YOUR GOAL:
The output is the line containing "You are a computer-use" plus every later line down to the end of the listing below, copied exactly. No pictures belong in it.

DATASET RECORDS:
════

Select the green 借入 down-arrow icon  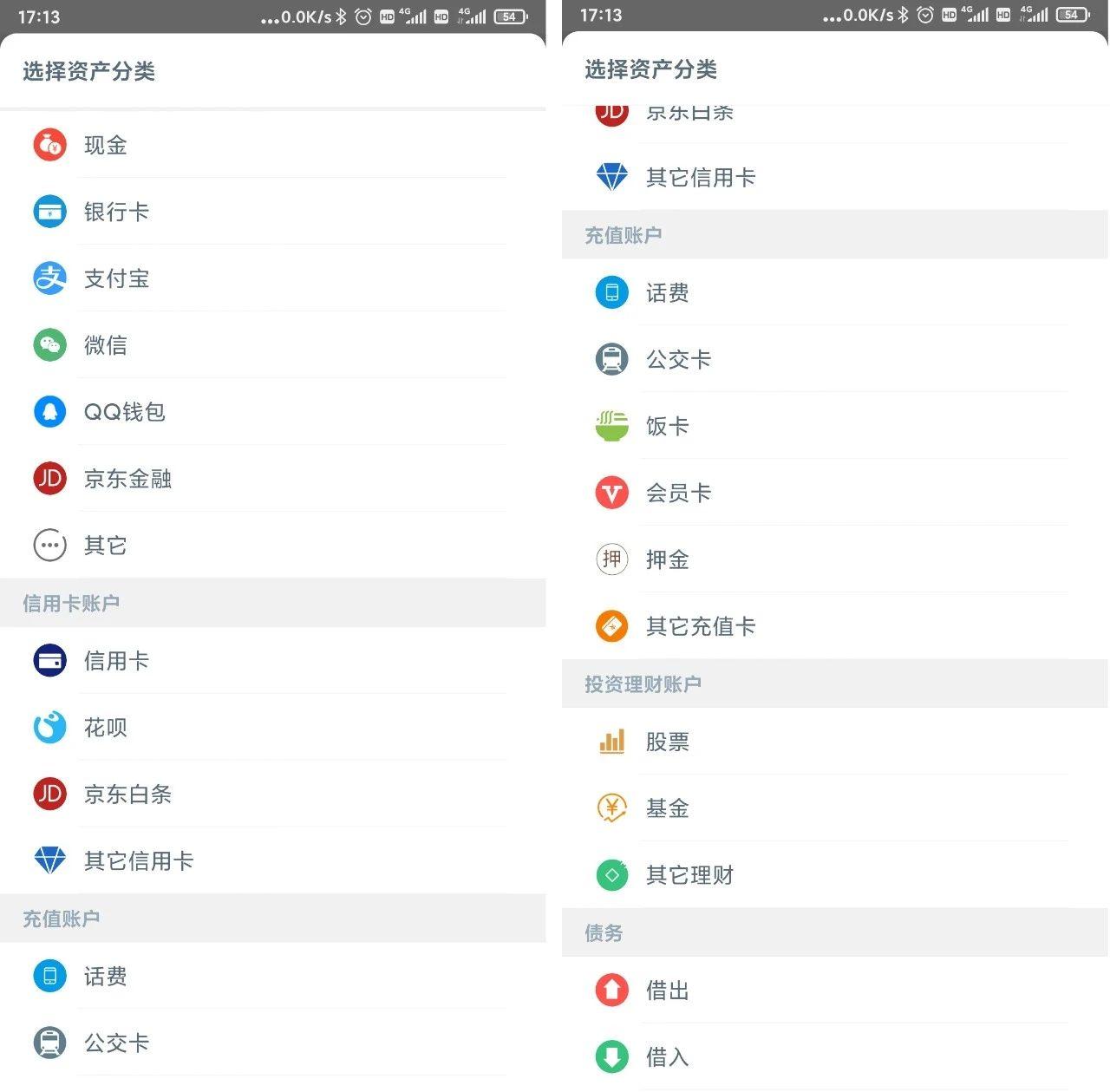click(612, 1056)
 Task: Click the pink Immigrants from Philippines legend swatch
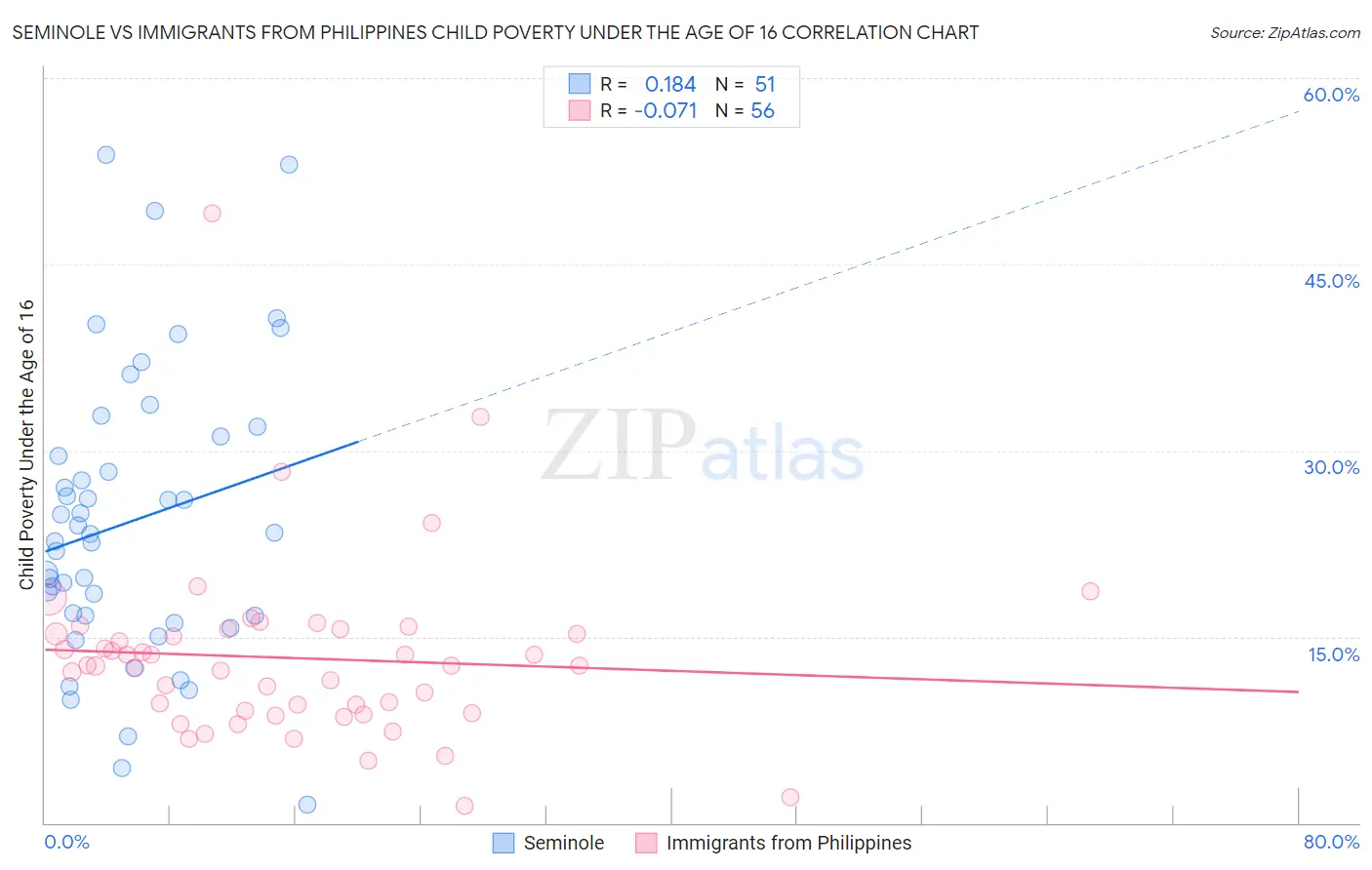[646, 843]
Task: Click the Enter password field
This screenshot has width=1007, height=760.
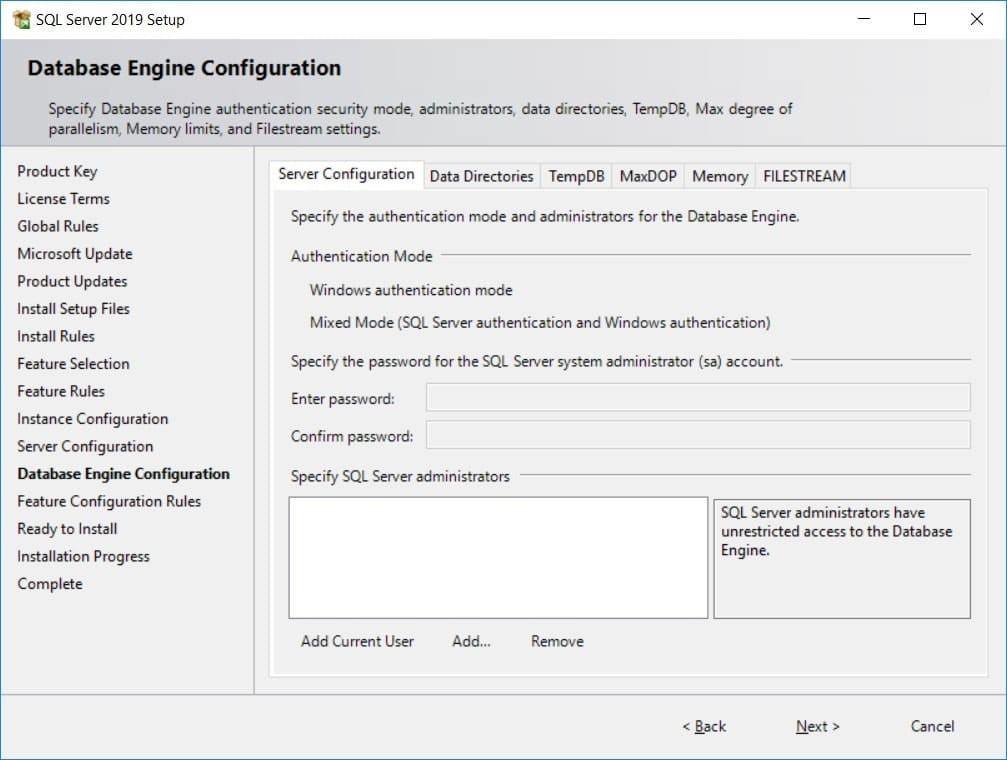Action: click(697, 399)
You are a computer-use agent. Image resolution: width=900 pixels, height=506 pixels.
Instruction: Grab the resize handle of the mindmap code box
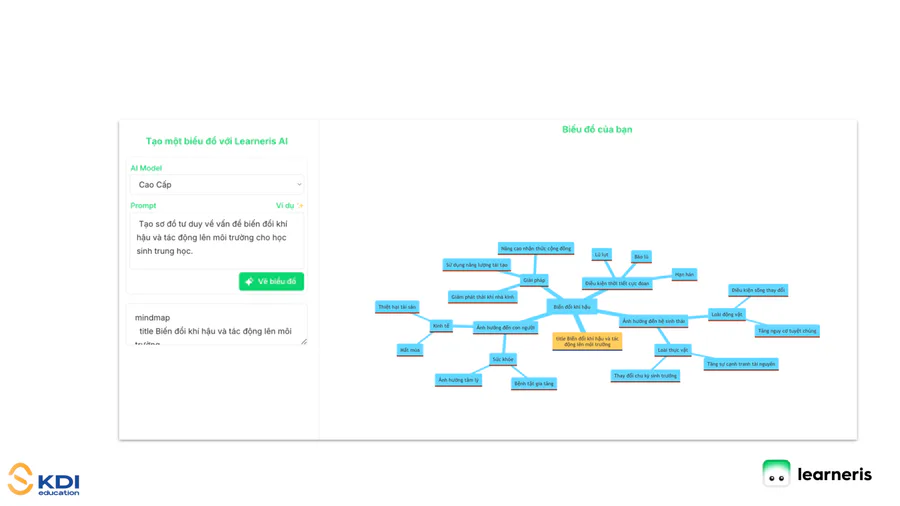[x=304, y=342]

════

ANSWER SECTION:
You are a computer-use agent. Image resolution: width=900 pixels, height=506 pixels.
Instruction: Grab the resize handle of the mindmap code box
[x=304, y=342]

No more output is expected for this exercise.